The following 4 steps will determine how you should build your investment portfolio, in order to arrange your assets to prepare you for achieving your long-term goals.

Determine Your Target Asset Allocation

Before you start investing, you want to determine what your long-term goals are. These goals will guide you to the right asset allocation. There are four factors to asset allocation:

  • How much your goal will cost
  • How long you have to reach it
  • How much you’re saving toward it
  • Your risk tolerance

For younger investors, it’s recommended your portfolio is more aggressive as there is more time to reach your goals. If you have credit card debt or student loans, it makes more sense to focus on paying off those payments first.

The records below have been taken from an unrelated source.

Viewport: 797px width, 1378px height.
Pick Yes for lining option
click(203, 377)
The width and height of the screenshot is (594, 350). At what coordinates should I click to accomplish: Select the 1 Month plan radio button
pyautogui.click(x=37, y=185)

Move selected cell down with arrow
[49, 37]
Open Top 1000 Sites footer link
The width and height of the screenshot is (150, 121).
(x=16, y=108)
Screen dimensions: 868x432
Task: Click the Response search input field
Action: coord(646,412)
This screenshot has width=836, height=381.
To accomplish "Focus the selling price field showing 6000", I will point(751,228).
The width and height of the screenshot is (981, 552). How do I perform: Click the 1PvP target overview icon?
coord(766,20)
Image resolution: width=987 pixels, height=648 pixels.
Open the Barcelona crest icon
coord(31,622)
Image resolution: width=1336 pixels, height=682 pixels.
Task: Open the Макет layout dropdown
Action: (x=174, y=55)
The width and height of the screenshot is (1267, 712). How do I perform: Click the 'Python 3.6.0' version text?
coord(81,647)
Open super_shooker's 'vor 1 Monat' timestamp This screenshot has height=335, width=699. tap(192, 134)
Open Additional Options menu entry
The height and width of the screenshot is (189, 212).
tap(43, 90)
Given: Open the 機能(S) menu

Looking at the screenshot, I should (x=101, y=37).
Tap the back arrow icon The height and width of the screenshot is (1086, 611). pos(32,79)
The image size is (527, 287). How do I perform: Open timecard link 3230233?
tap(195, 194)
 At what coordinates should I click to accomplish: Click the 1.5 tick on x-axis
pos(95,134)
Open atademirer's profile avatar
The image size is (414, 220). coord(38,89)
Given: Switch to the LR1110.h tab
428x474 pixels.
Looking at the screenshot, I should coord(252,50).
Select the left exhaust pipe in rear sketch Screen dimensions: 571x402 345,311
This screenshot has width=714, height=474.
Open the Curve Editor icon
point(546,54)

The more you save toward your long-term goals in the meantime means not having to rely on your investments to provide enough returns to reach those goals.

Start Investing in Your 401(k)

Once you’ve determined how you want to invest, you can start building your portfolio. You’ll want to refer back to your target asset allocation when picking your investments for your 401(k), a good start for investors is to have quality mutual funds- one for investing equities and another focused on fixed income. To make things easier, you can use target-date funds, which are mutual funds that adjust allocation over time, aligning with the date of your projected retirement. Asset allocation funds are similar in that they maintain a fixed allocation. Remember with both of these if your goals or time frame change, so should the fund, so remember to still keep these in check.

Opening an Individual Investment Account

Outside of your 401(k) there are many investment options. An individual investment account can pertain to any of your goals, such as retirement, buying a house, or stock. Setting up other individual investment accounts are important in order to distribute your assets, and provides diversification which we’ll address next. Remember to refer back to your original goals and target asset allocation when determining what you want to do with your investments.


Spreading out your money can aid in ensuring your portfolio isn’t too dependent on any particular asset. Stocks and bonds are typically the different assets people invest in, and how much money you allocate to each is dependent on age. The common recommendation is to subtract your age from 100 to decide how your portfolio should be invested. For a 30-year old, it would be recommended that 70-80% of their portfolio be allocated to stocks, and 20-30% to bonds.

Low-cost index funds (mutual funds or ETFs) are recommended for tracking the diversification of your portfolio. These funds track broad indexes such as S&P 500, and is an easy way to achieve diversification in a way that’s affordable for you. Remember your investment portfolio is to help you plan for your long-term goals, so if the world of stocks aren’t for you, there are other options for investments that can get you on the right track to achieving your goals.